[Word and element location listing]
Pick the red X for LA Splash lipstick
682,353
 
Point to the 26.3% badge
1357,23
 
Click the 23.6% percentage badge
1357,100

EXERCISE OBJECTIVE: Copy out the listing above word for word, every line of it.

WORKED ANSWER:
Pick the red X for LA Splash lipstick
682,353
 
Point to the 26.3% badge
1357,23
 
Click the 23.6% percentage badge
1357,100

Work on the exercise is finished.